作業者なのに、なぜ調整まで背負うのか
SE現場で感じた「役割のあいまいさ」と向き合う話
システム開発の現場では、「作業者」としてアサインされているはずなのに、気づけば他部署との調整、進捗説明、課題整理、関係者への確認まで任されていることがあります。
もちろん、SEの仕事は単に手を動かすだけではありません。仕様を理解し、影響範囲を考え、関係者と認識を合わせながら進める力は必要です。ですが、現場で問題になるのは「どこまでが作業者の役割なのか」が曖昧なまま、調整責任まで個人に乗ってしまうことです。
他課への確認は、単なる技術確認で終わらないことがある
たとえば、同じ部内だからという理由だけで、面識のない他課へ直接確認に行くよう求められるケースがあります。内容を把握している担当者が確認すること自体は合理的に見えます。しかし、課をまたぐ話になると、単なる技術確認では済まない場合があります。
相手部署の優先順位、課としての方針、過去の経緯、責任範囲。こうしたものが絡むと、作業者だけで調整するには限界があります。本来は、課長やリーダーが交通整理し、誰に、何を、どの立場で確認するのかを整えたうえで進めるべきです。

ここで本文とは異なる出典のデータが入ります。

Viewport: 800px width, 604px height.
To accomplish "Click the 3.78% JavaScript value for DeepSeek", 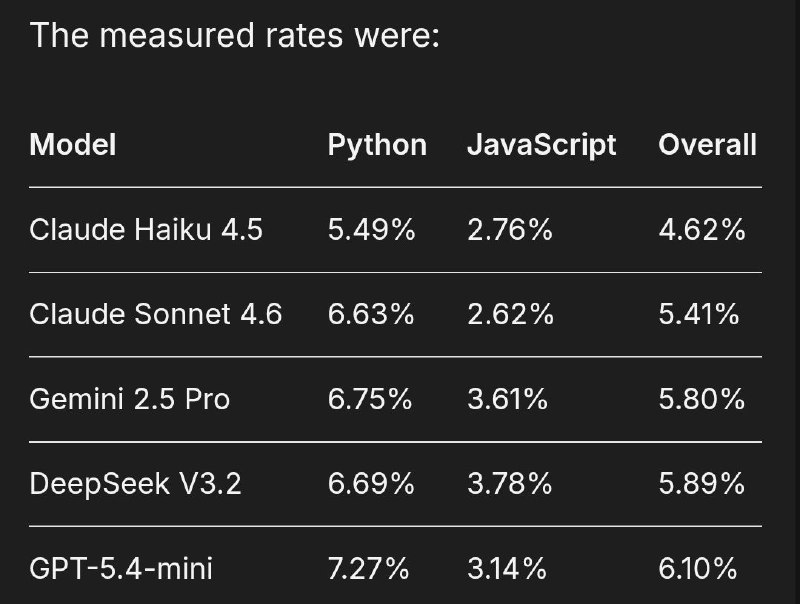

現場で一番しんどいのは、作業そのものよりも「立場が弱いまま調整だけを任されること」です。
立場が曖昧なまま動くと、担当者が板挟みになる
担当者として確認に行ったつもりでも、相手から見れば「その課としての正式な相談」と受け取られるかもしれません。逆に、こちらは正式な依頼のつもりなのに、相手には雑な問い合わせと見られるかもしれません。このズレがあると、話が進まないだけでなく、担当者個人が板挟みになります。
SEの仕事では、技術力だけでなく調整力も重要です。ただし、調整力とは「何でも自分で抱える力」ではありません。むしろ、誰が判断すべきか、誰を通すべきか、どこまでを自分の責任として進めるかを切り分ける力です。
課題が整理されていないまま人を動かすと無理が出る
私が現場で感じたのは、課題が整理されていない状態で人を動かそうとすると、必ずどこかで無理が出るということです。
- 何を確認したいのか
- なぜその確認が必要なのか
- 誰の判断が必要なのか
- いつまでに決める必要があるのか
- 決まらない場合、何に影響するのか
このあたりが曖昧なまま他部署へ相談すると、相手も答えにくくなります。そして、答えが返ってこない、認識がズレる、追加確認が増える。結果として、作業者の負担だけが増えていきます。
まずは課題を一枚に整理する
こういうときは、いきなり調整に行くのではなく、まず自分の中で課題を一枚に整理するのが有効です。
テーマ、課題、対応案、確認したいこと、担当、期限。これだけでも十分です。完璧な資料である必要はありません。大事なのは、「何を決めたい会話なのか」を見える形にすることです。
そのうえで、課をまたぐ調整が必要なら、上長にこう相談できます。
技術的な確認内容は整理しました。
ただ、他課との正式な調整になるため、誰から依頼する形がよいか確認させてください。この言い方であれば、単なる不満ではなく、役割整理の相談になります。自分が逃げているのではなく、調整の進め方を適切にしたいという伝え方になります。
若手SEや中堅SEほど抱え込みやすい
若手SEや中堅SEは、真面目な人ほど「自分がやらなければ」と抱え込みがちです。しかし、課をまたぐ話、方針判断が必要な話、責任範囲が曖昧な話まで一人で抱える必要はありません。
作業者がすべきことは、課題を見える化すること。リーダーや管理者がすべきことは、判断と調整の場を整えることです。
この役割分担ができていない現場では、声の大きい人、真面目な人、断れない人に仕事が偏ります。そして、調整が得意な人ほど、さらに調整を任されていきます。
調整力とは、全部自分で何とかする力ではない
SEとして成長するうえで、調整力は大切です。ただし、それは「全部自分で何とかする力」ではありません。
現場を前に進めるために、課題を整理し、判断者を明確にし、必要な人を巻き込む力です。
作業者なのに調整まで背負って苦しくなったときは、まずこう考えるとよいです。
これは自分が答える問題なのか。
それとも、誰かに判断してもらうべき問題なのか。まとめ
この切り分けができるだけで、現場での消耗はかなり減ります。SEに必要なのは、何でも抱える根性ではなく、課題を構造化して、正しい場所へ渡す力なのです。